A truggy is an off-road vehicle that is a combination of a truck and a buggy. Based on a truck frame, a truggy is typically a four-wheel drive vehicle used for competition in desert racing and off-road racing, both outdoors as well as inside stadiums and arenas around the world. Often fitted with powerful V-8 racing engines, a truggy is a purpose-built racing vehicle consisting of a roll cage and tube chassis complete with a fiberglass or carbon fiber body resembling a factory-built, street-driven truck. The sport of rock crawling has led to the inclusion of both front and rear steering in some types of truggy, as well as dual transfer cases to allow for extremely reduced gear ratios for turning over-sized tires.
The common buggy gets its name from the Volkswagen Beetle or Bug that donates its chassis to the buggy build. A truggy requires the extra durability and strength that a truck chassis offers, along with the capability of carrying the powerful engine and transmission/transfer case that makes four-wheel drive operations possible. Most vehicles of this nature are not street legal and are only used for competition and recreation. Races such as the infamous Baja 500 and 1,000 rely on a field of truggy-type vehicles to draw the fans to the event.
Advances in the suspension system of these trucks have come a long way from the nearly stock systems found on the earliest race trucks. It is not uncommon to see a modern truggy with suspension travel allowances 10 times that of a street-driven vehicle. Much of the abuse put on a driver and his vehicle has disappeared due to the complicated valving in the shock absorbers of these vehicles.

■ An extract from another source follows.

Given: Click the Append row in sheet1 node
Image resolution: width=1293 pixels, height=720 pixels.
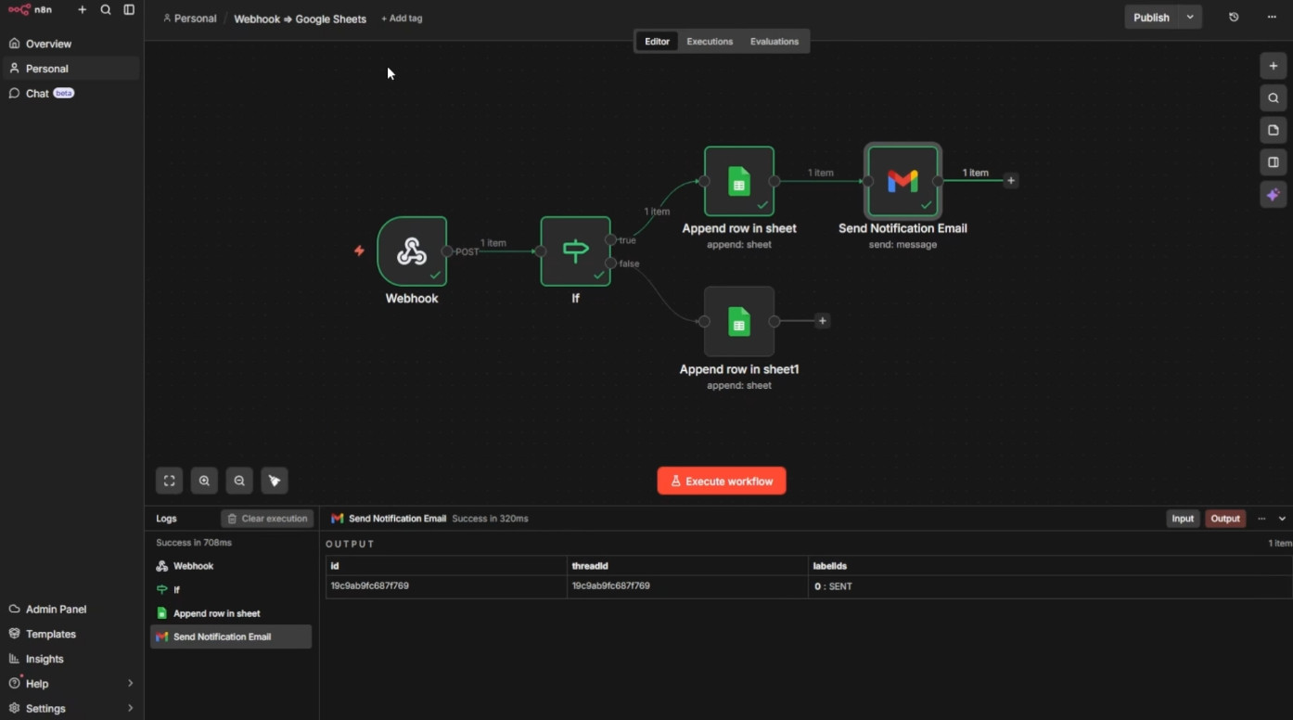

Now, a truck can be launched into the air after encountering a big jump and land as softly as a wet sponge on the other side. The shock absorbers actually allow the truck to land with no bounce or jolt, saving not only the driver from the impact but also saving the truggy from any damage stemming from the harsh impact.
While most people think of a truggy as being a four-wheel drive vehicle, there are also two-wheel drive versions. The typical two-wheel drive truck is not as fast as the four-wheel drive type, however, many of the drivers feel that the two-wheel drive trucks are a bit more difficult to drive and are, therefore, more fun. Many drivers choose to run vehicles in both classes.